Conjunto de tarefas>
1) Responda com base no trecho sobre Sergio Cabral e as chuvas:
(a) Quantos furacões atingiram Cuba entre 1998 e 2008?
(b) Onde o governador Sergio Cabral passava as férias?
(c) A quem Cabral atribuiu a culpa pelas construções em áreas de risco?
2) Atualize o trecho sobre Sergio Cabral e as chuvas, começando em "Enquanto isso, nestas" e terminando em "parte Sergio Cabral.", trocando "região serrana" por "região montanhosa".
3) Dê seguimento ao trecho sobre Sergio Cabral e as chuvas a partir do ponto em que ele termina.

Em países sujeitos a fenômenos naturais de graves consequências os efeitos são minorados porque o Poder Público prepara a população com antecedência. Um dos exemplos é Cuba, uma ilha caribenha, pobre, sujeita anualmente a ciclones e furacões com efeitos perversos. Lá, o Estado oferece alternativas à população e quase não há vítimas fatais. Para se ter uma ideia, 16 furacões, entre 1998 e 2008 provocaram prejuízos materiais de 20,5 bilhões de dólares, o que corresponde a metade do PIB da ilha.
Enquanto isso, nestas bandas, o governador Sergio Cabral estava de férias na Europa, repetindo o ano passado quando demorou a aparecer em Angra dos Reis, pois se encontrava recolhido em sua mansão em local próximo da tragédia. Teve de antecipar a volta porque a Presidenta Dilma decidiu ir pessoalmente à região serrana. Ele agora culpou “governos populistas” instalados nos anos 80 por permitirem construções em áreas de risco em locais pobres da cidade, mas calou a boca em relação à especulação imobiliária. Será por quê?
Cabral como governador deveria saber que muitas residências construídas em áreas de risco bem antes dos anos 80 também foram atingidas pelas chuvas na região serrana. E os pobres que constroem seus barracos em áreas de risco não o fazem porque querem, mas porque precisam. Culpá-los por isso é coisa da elite, da qual faz parte Sergio Cabral.

Dados fornecidos>
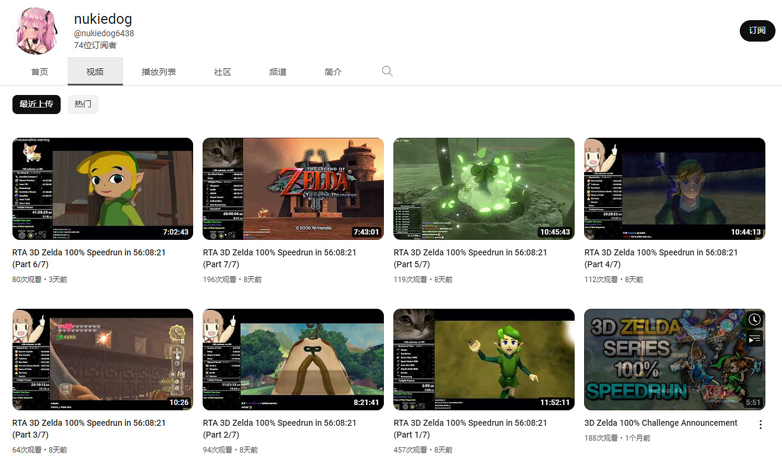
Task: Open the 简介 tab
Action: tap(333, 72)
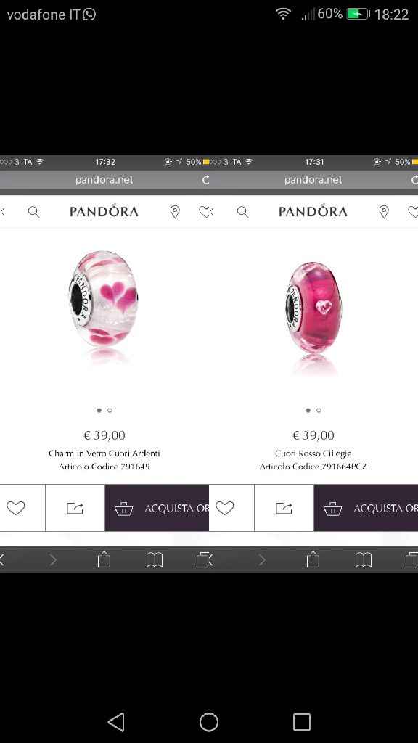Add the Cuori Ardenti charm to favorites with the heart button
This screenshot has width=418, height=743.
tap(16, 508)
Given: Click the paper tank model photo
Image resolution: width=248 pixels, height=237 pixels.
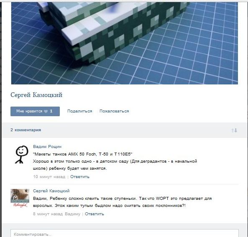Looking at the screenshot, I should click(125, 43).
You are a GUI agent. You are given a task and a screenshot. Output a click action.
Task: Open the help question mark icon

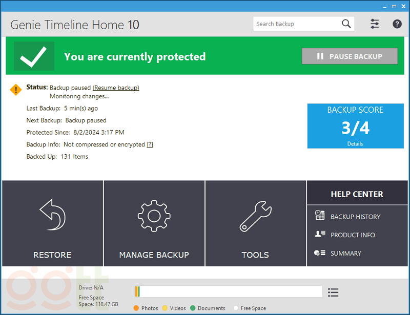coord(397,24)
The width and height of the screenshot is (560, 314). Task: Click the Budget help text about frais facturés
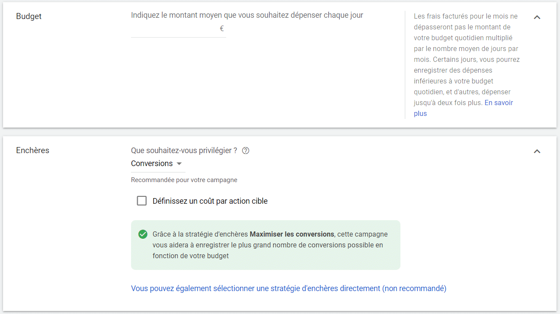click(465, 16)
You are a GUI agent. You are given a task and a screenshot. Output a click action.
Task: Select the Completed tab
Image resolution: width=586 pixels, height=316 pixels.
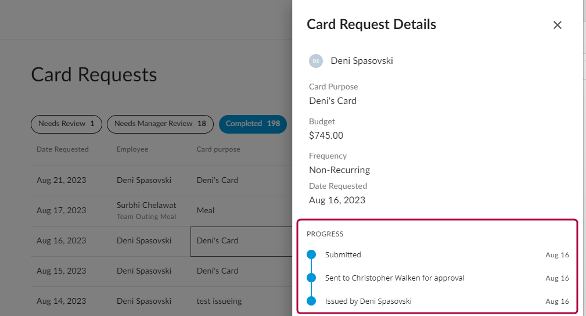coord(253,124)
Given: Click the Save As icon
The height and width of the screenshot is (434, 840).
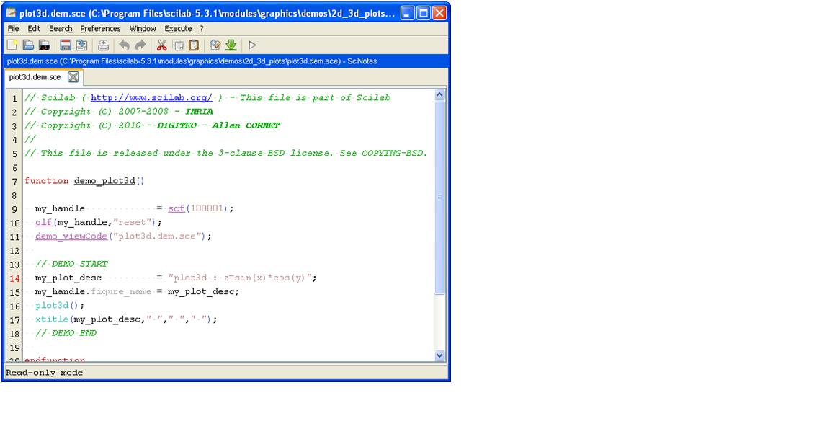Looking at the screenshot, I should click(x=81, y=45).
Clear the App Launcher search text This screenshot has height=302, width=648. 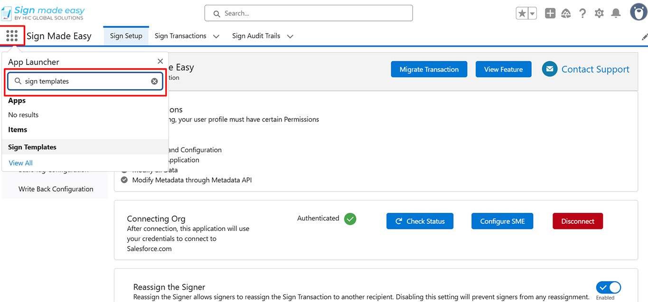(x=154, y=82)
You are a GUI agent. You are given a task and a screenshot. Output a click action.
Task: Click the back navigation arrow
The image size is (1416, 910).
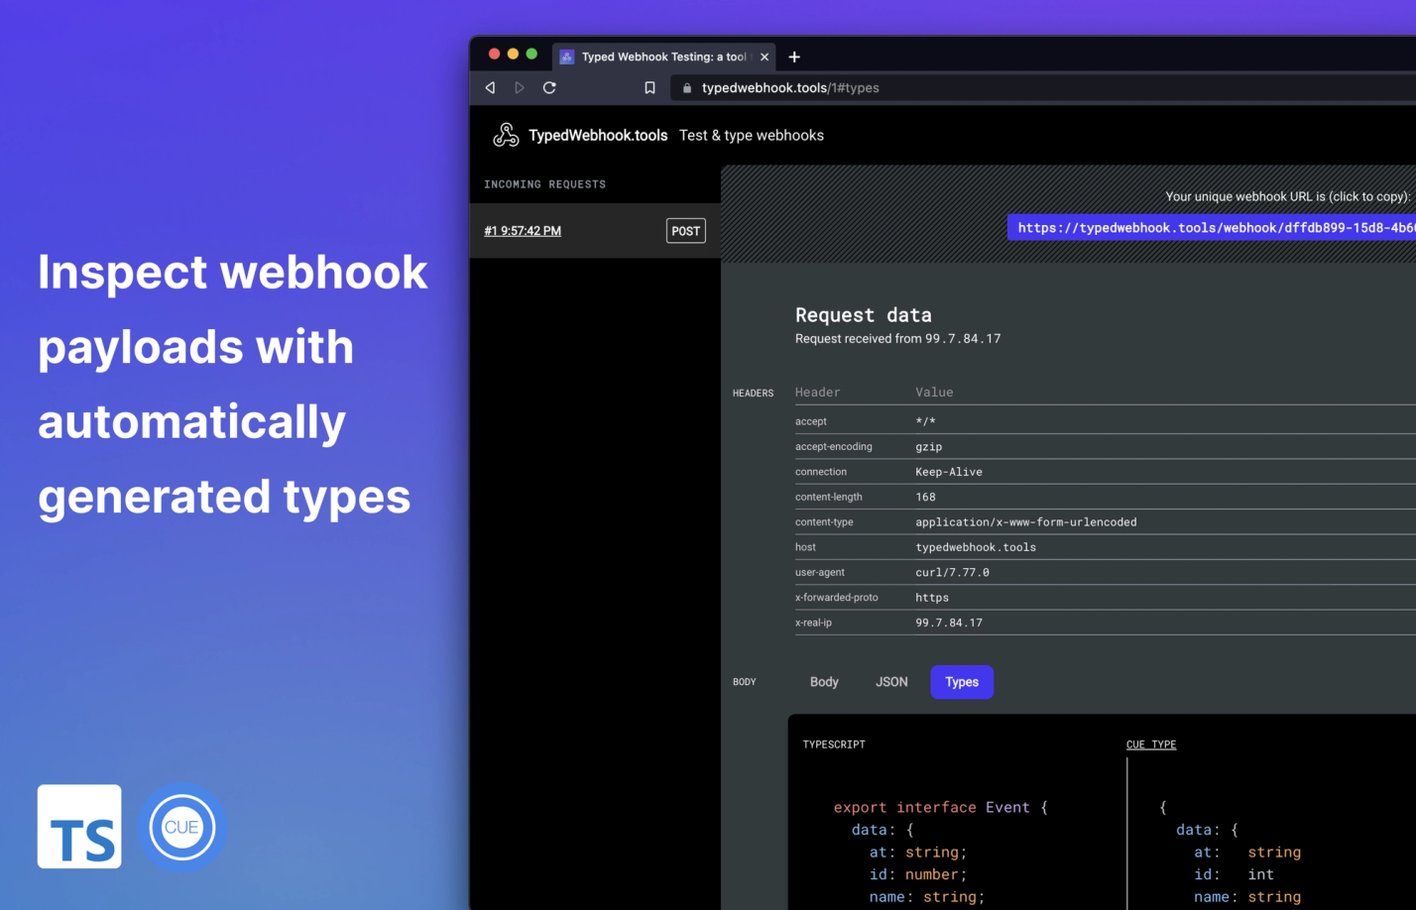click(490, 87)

--

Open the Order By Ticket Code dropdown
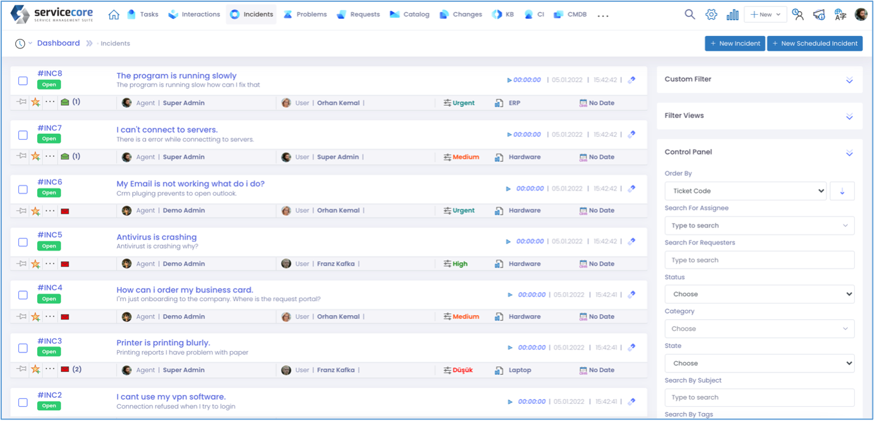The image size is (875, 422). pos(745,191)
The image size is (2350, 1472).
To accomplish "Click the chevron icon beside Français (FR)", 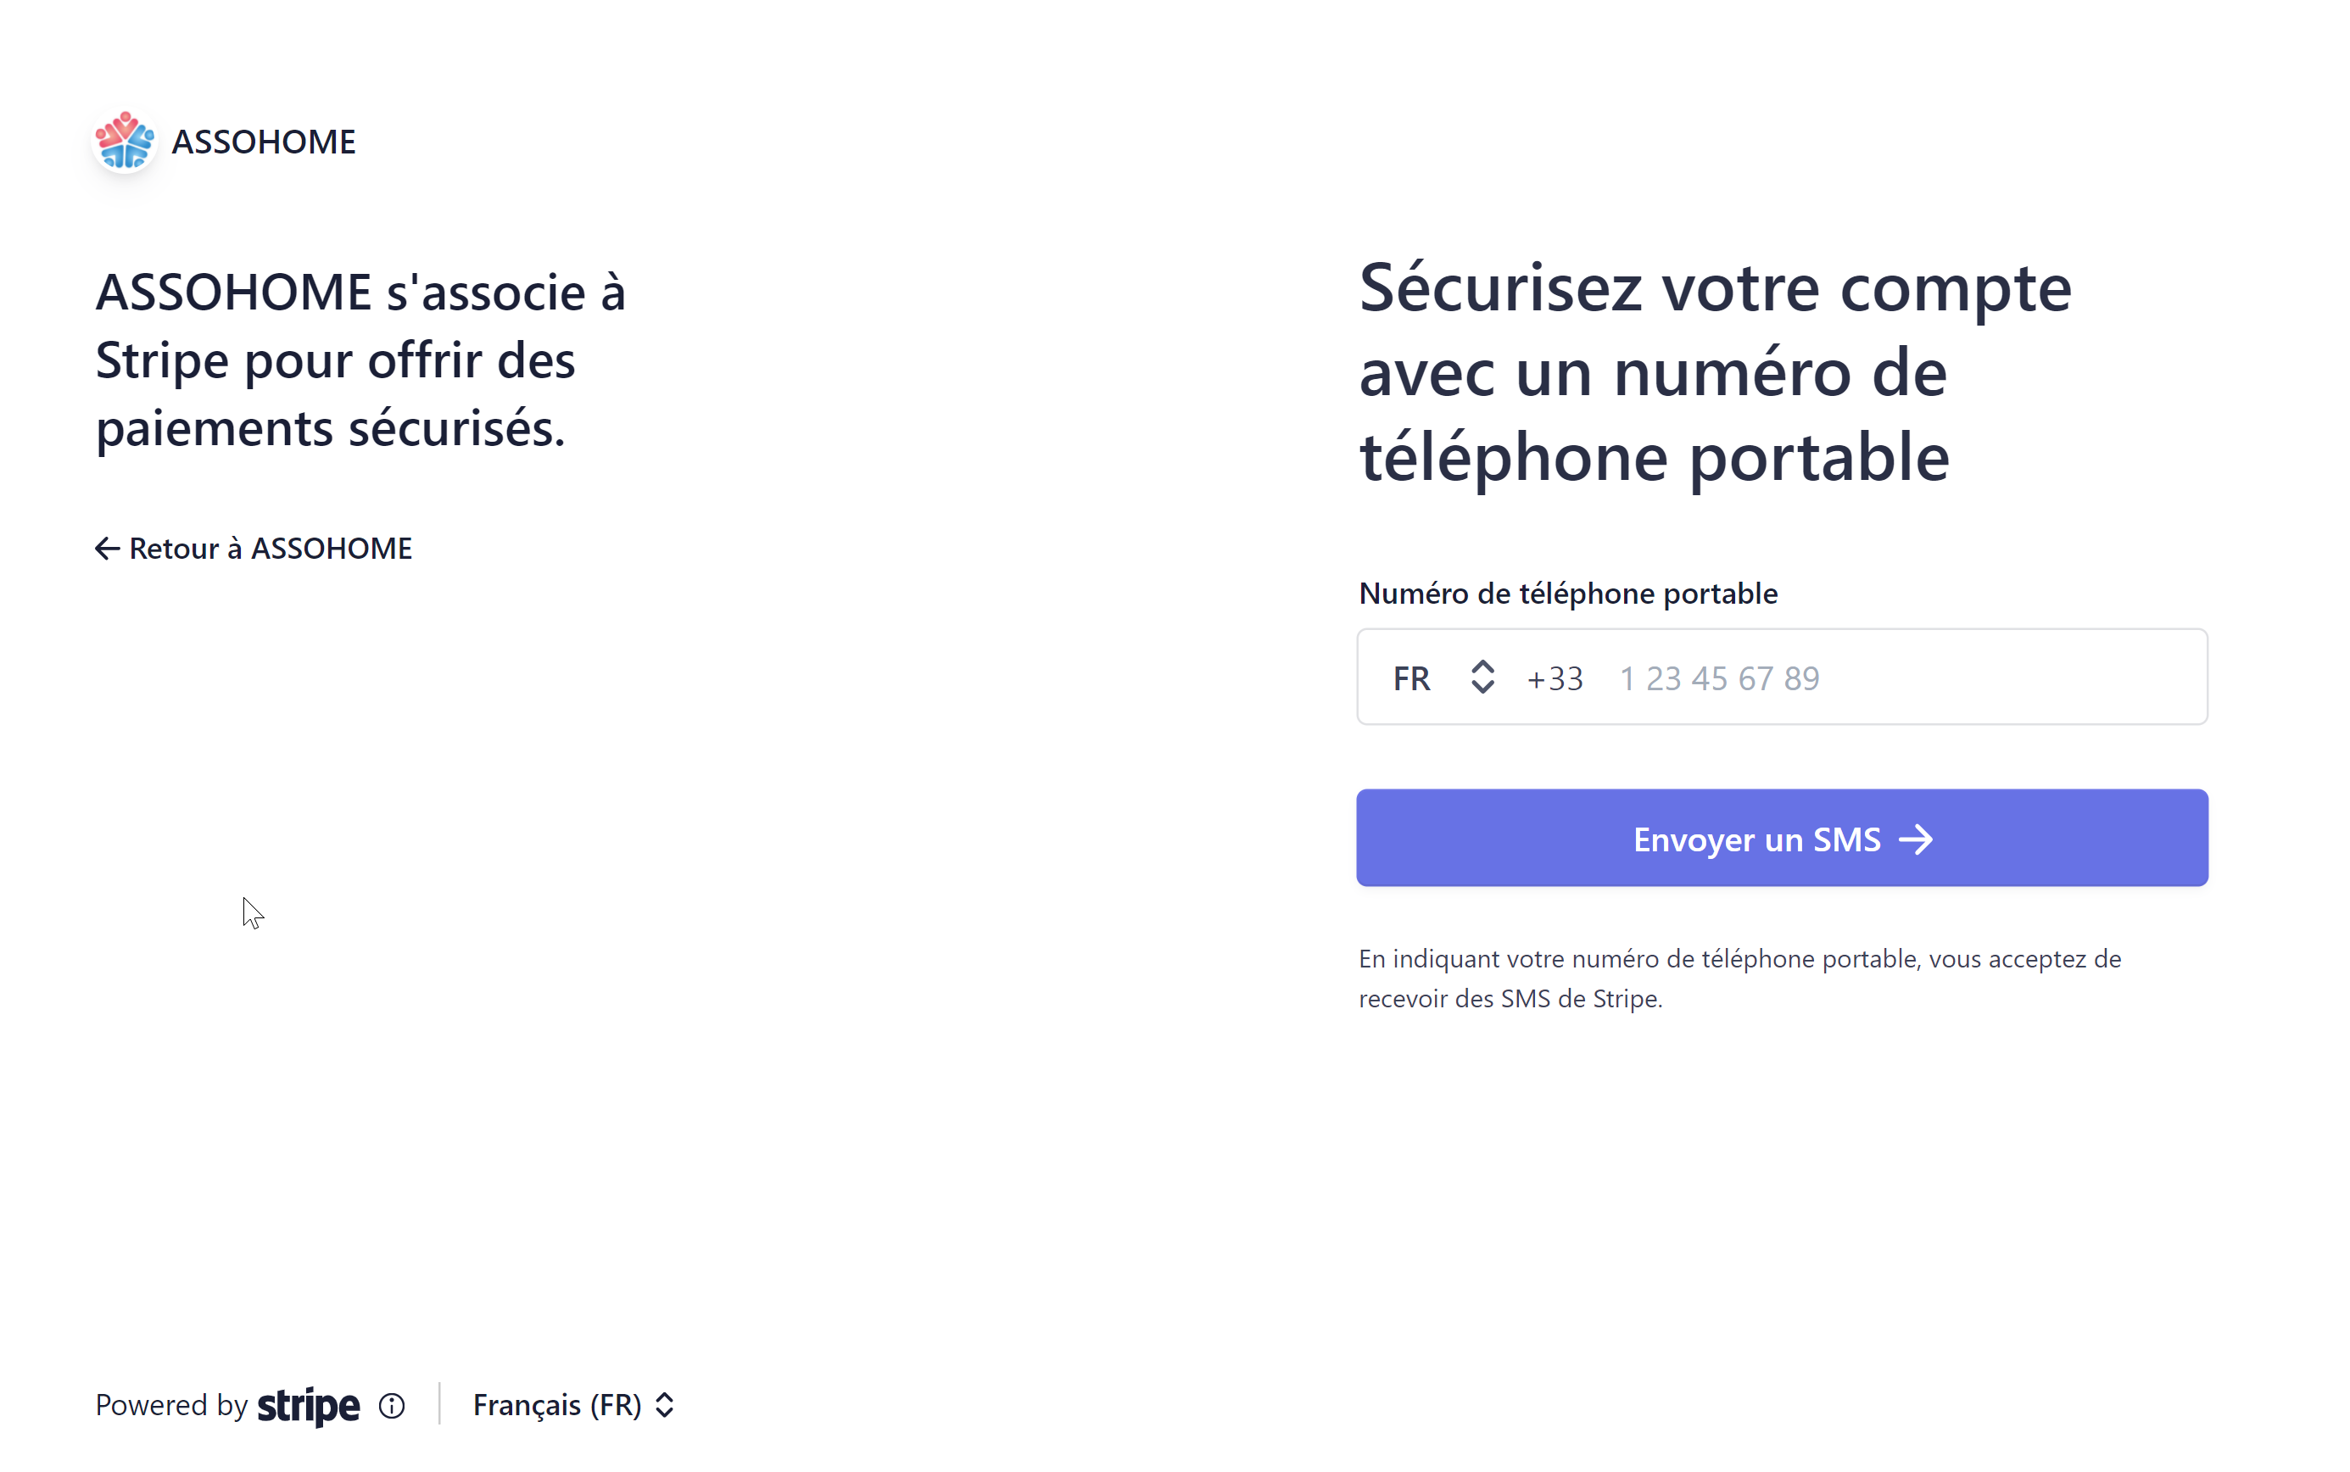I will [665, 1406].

...

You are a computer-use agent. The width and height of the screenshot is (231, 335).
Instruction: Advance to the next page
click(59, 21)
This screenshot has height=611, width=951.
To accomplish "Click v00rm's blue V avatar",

Respostas>
1)
(a) 16 furacões.
(b) Na Europa.
(c) Aos "governos populistas" instalados nos anos 80.

2)
Enquanto isso, nestas bandas, o governador Sergio Cabral estava de férias na Europa, repetindo o ano passado quando demorou a aparecer em Angra dos Reis, pois se encontrava recolhido em sua mansão em local próximo da tragédia. Teve de antecipar a volta porque a Presidenta Dilma decidiu ir pessoalmente à região montanhosa. Ele agora culpou “governos populistas” instalados nos anos 80 por permitirem construções em áreas de risco em locais pobres da cidade, mas calou a boca em relação à especulação imobiliária. Será por quê?
Cabral como governador deveria saber que muitas residências construídas em áreas de risco bem antes dos anos 80 também foram atingidas pelas chuvas na região montanhosa. E os pobres que constroem seus barracos em áreas de risco não o fazem porque querem, mas porque precisam. Culpá-los por isso é coisa da elite, da qual faz parte Sergio Cabral.

3)
Outra coisa, se a população brasileira hoje é 85% urbana e 50 anos atrás a proporção era 85% rural, de que forma aconteceu esse deslocamento? Os governos promoveram reformas agrária e urbana? Cuidaram da ocupação do solo e ordenaram as cidades?
Há exatamente um ano acontecia o terremoto do Haiti, tragédia que mobilizou o mundo com promessas de ajuda humanitária e verbas para reerguer Porto Príncipe. E o que está acontecendo neste momento? As imagens mostram que praticamente nada foi feito, dando a impressão que o terremoto foi ontem. Há até corpos ainda debaixo dos escombros, segundo informações da capital do Haiti.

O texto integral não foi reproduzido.